- PROBLEM TO SOLVE: Duplicate the items between the line holding "Where should I" and the line holding "Action: click(1491, 370)", inclusive, and leave the pictures out of your copy.
== PROVIDED INFORMATION
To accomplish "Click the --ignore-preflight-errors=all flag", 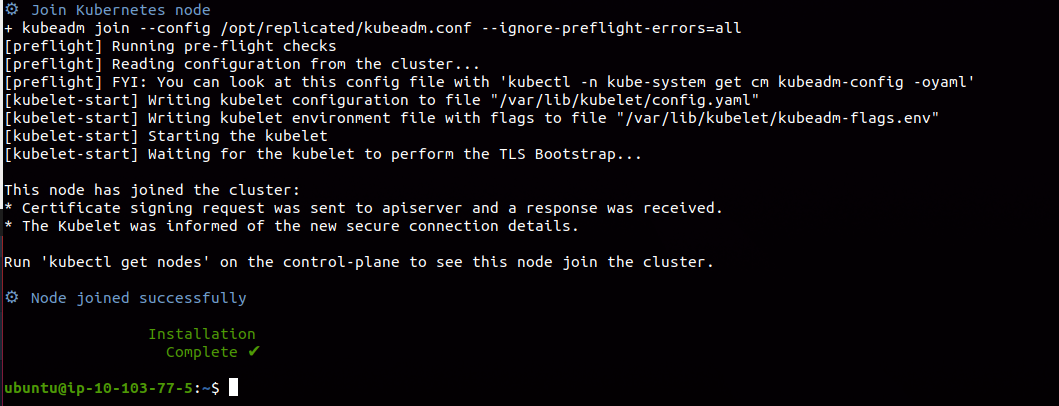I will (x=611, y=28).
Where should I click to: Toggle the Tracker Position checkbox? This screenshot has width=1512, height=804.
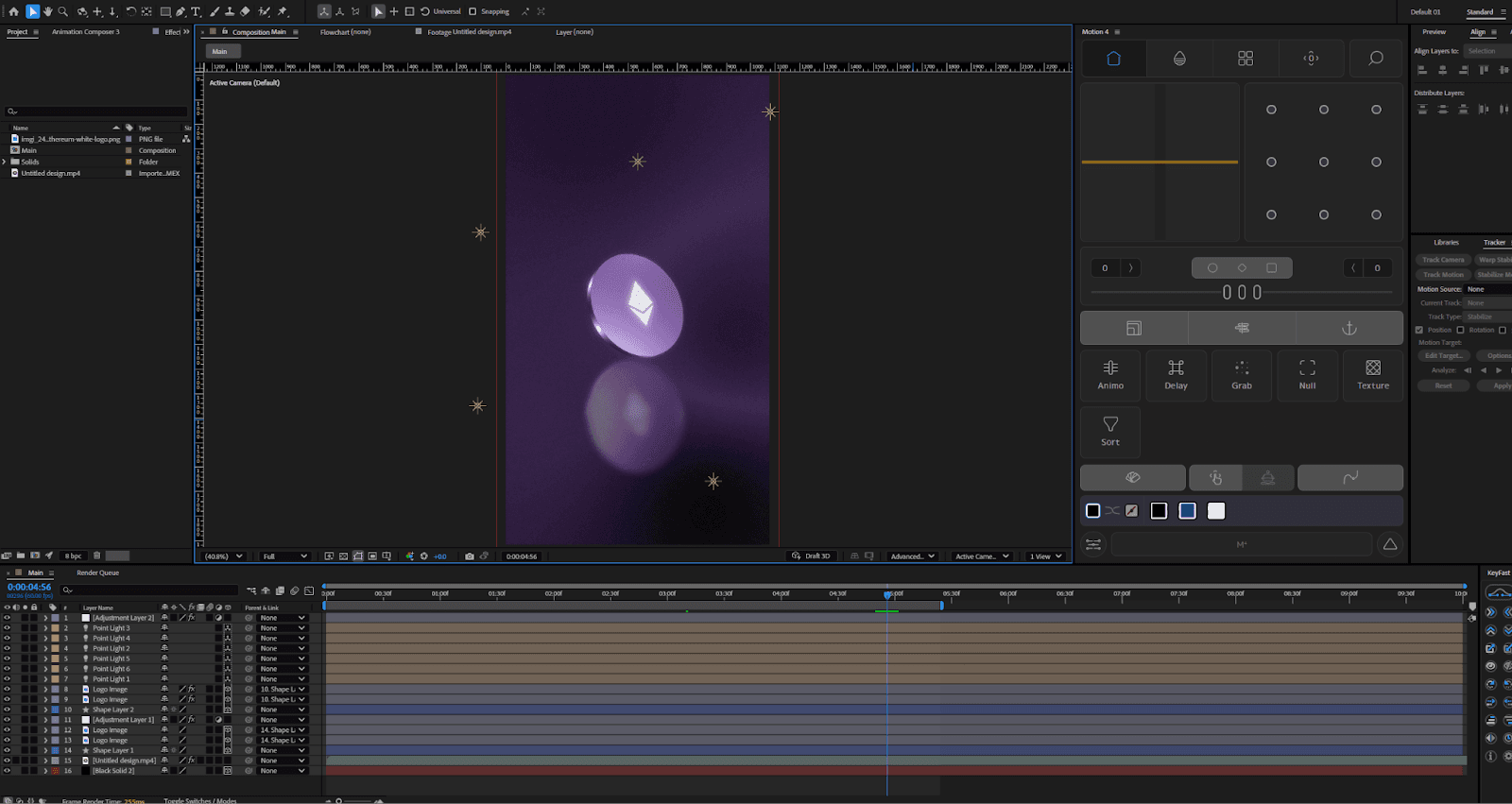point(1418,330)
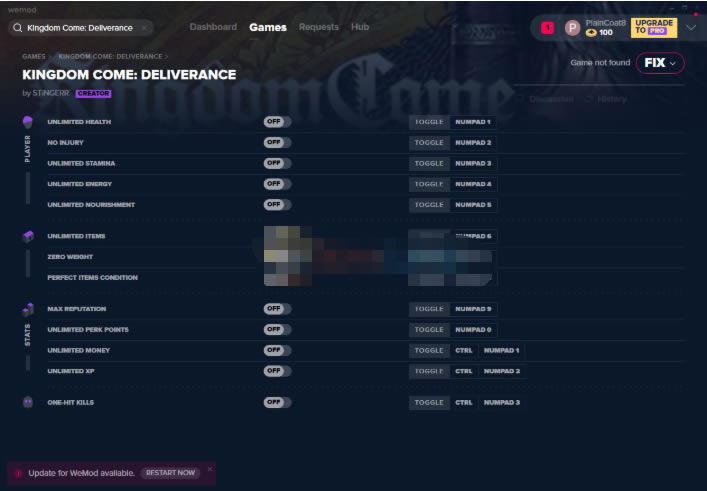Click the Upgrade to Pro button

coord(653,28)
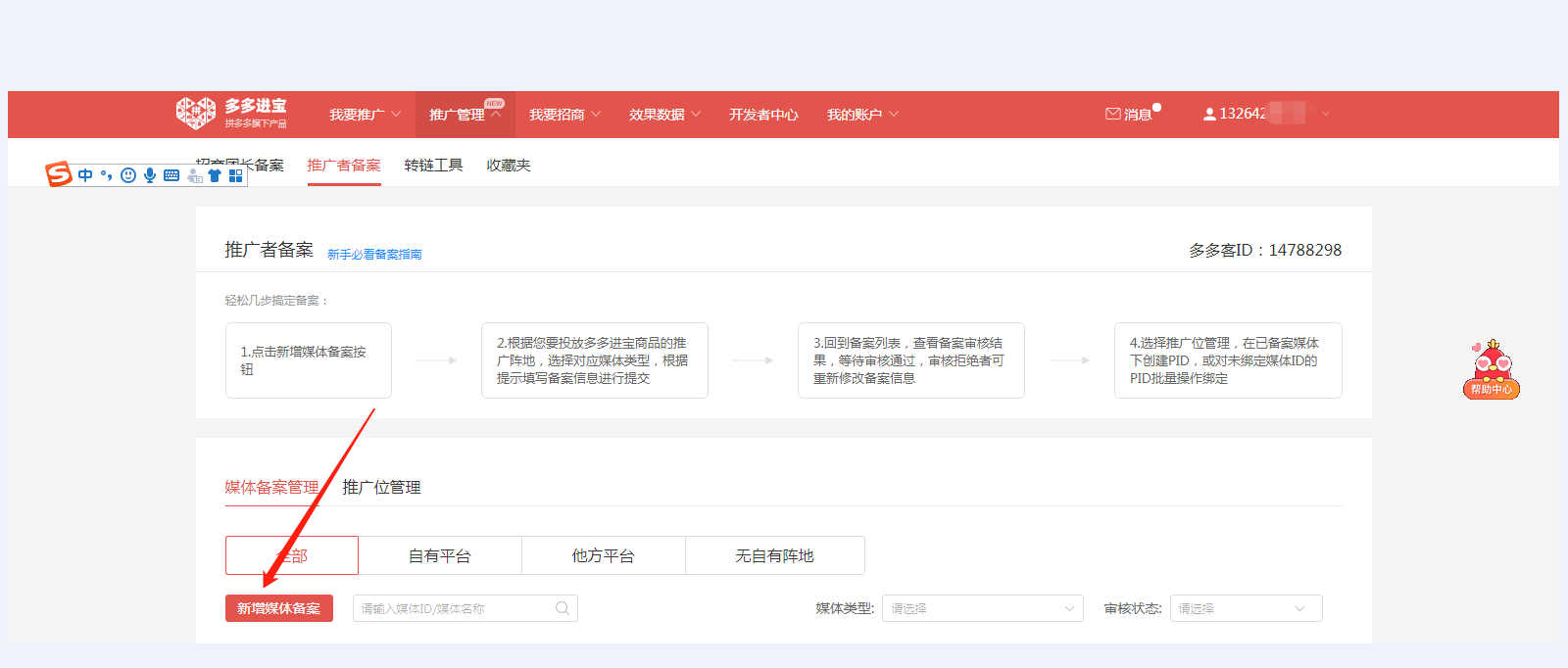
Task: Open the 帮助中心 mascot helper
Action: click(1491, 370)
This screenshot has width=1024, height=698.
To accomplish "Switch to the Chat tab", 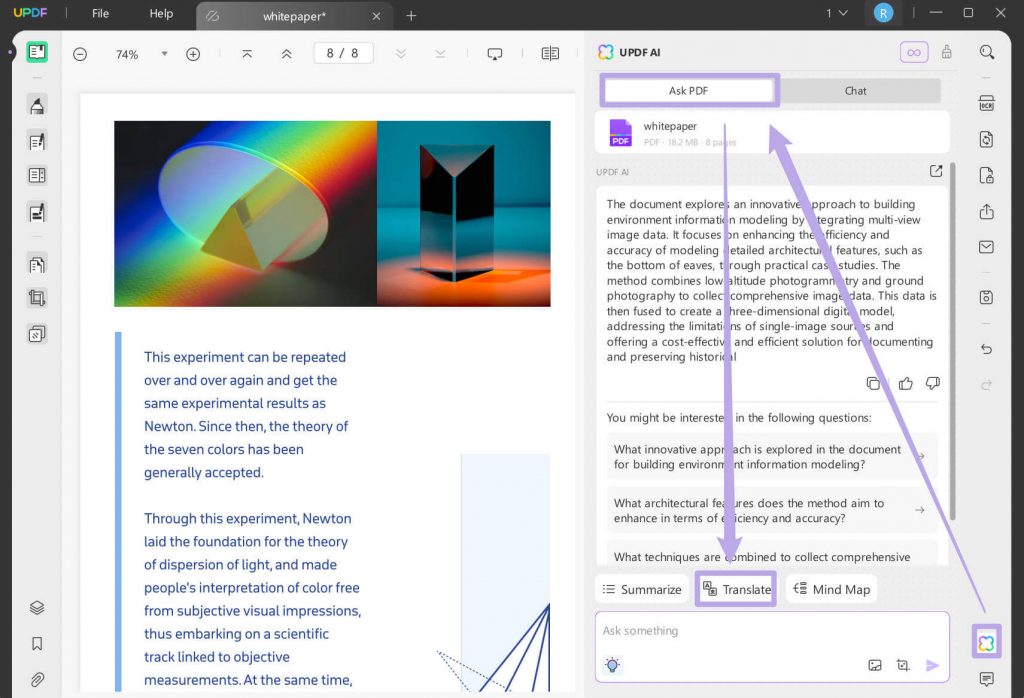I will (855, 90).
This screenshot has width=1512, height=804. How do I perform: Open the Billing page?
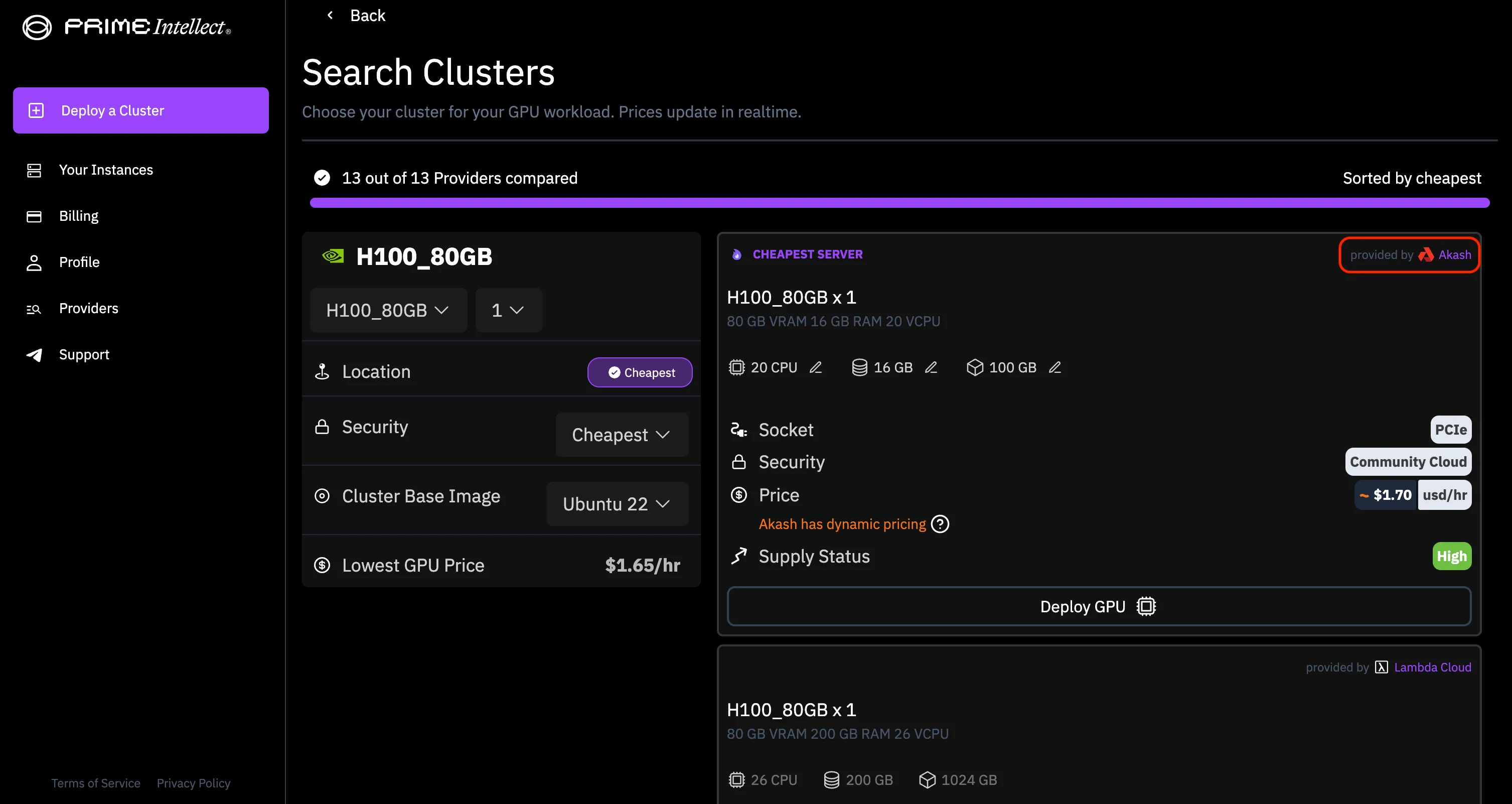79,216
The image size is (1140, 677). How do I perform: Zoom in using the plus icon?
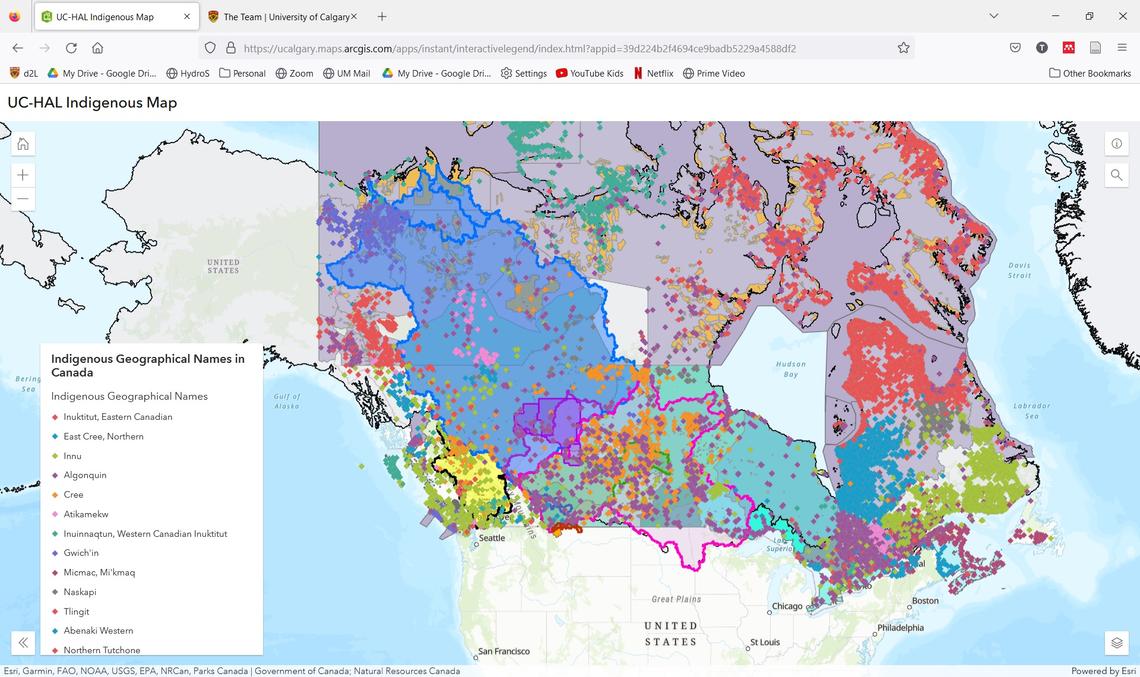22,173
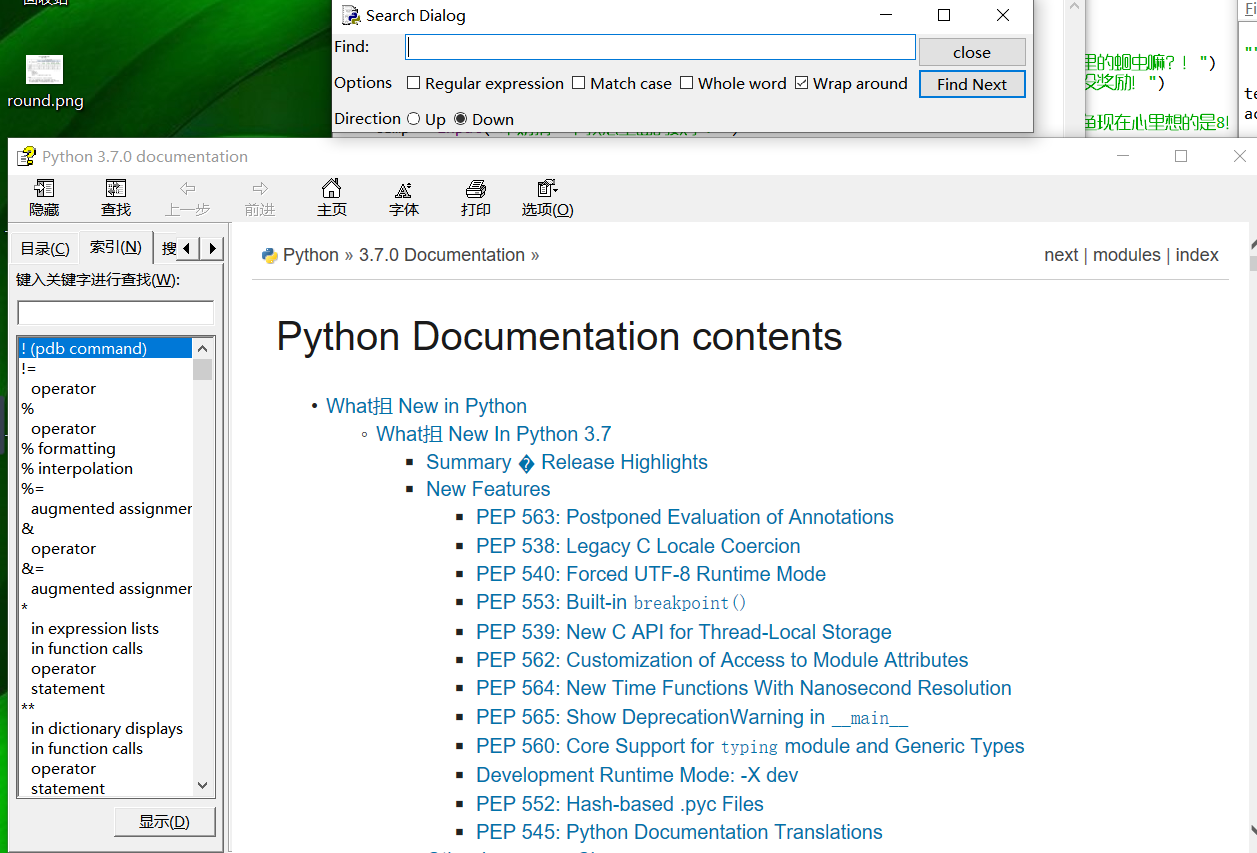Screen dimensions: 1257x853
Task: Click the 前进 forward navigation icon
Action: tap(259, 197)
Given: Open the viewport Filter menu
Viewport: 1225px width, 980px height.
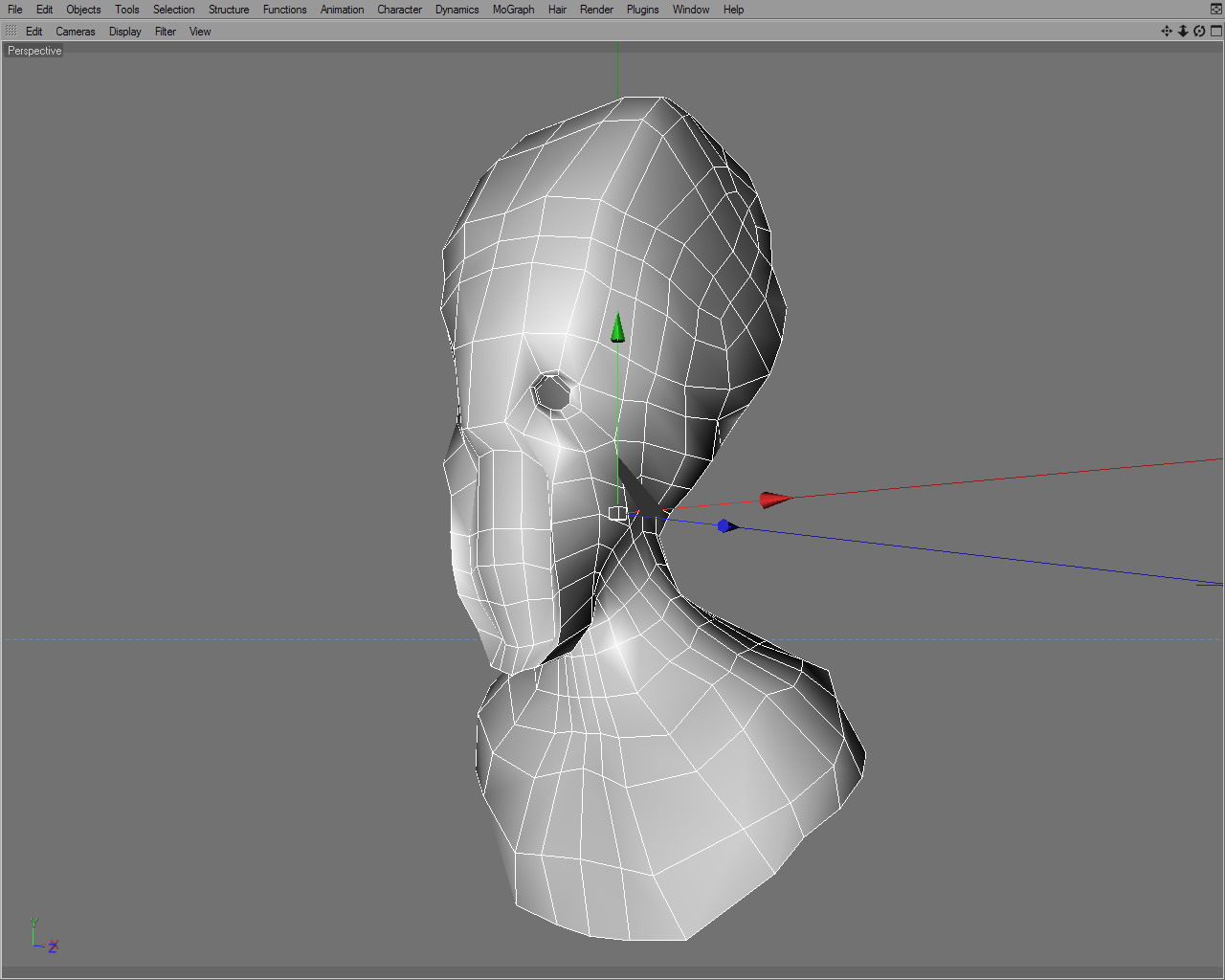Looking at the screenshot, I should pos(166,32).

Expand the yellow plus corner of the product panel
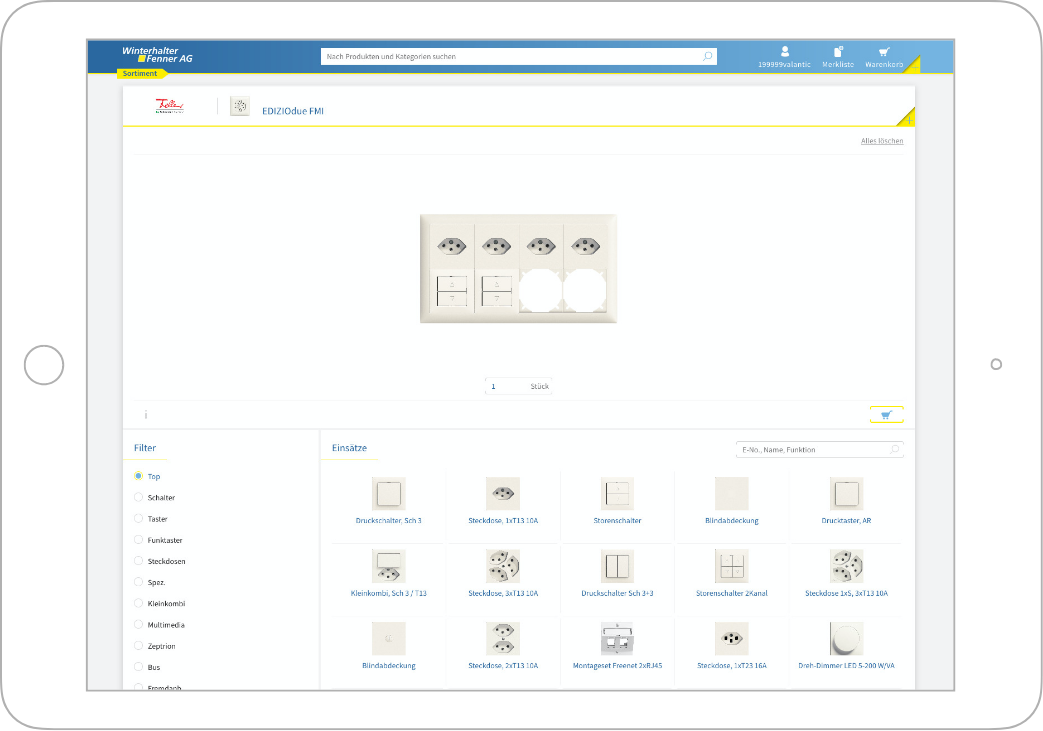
====
- REPLY TO THE TASK:
Where should I click to: Toggle the Tracker Position checkbox? This screenshot has width=1512, height=804.
point(1418,330)
Click the Upgrade to Pro button

coord(653,28)
Task: Open the 帮助中心 mascot helper
Action: click(1491, 370)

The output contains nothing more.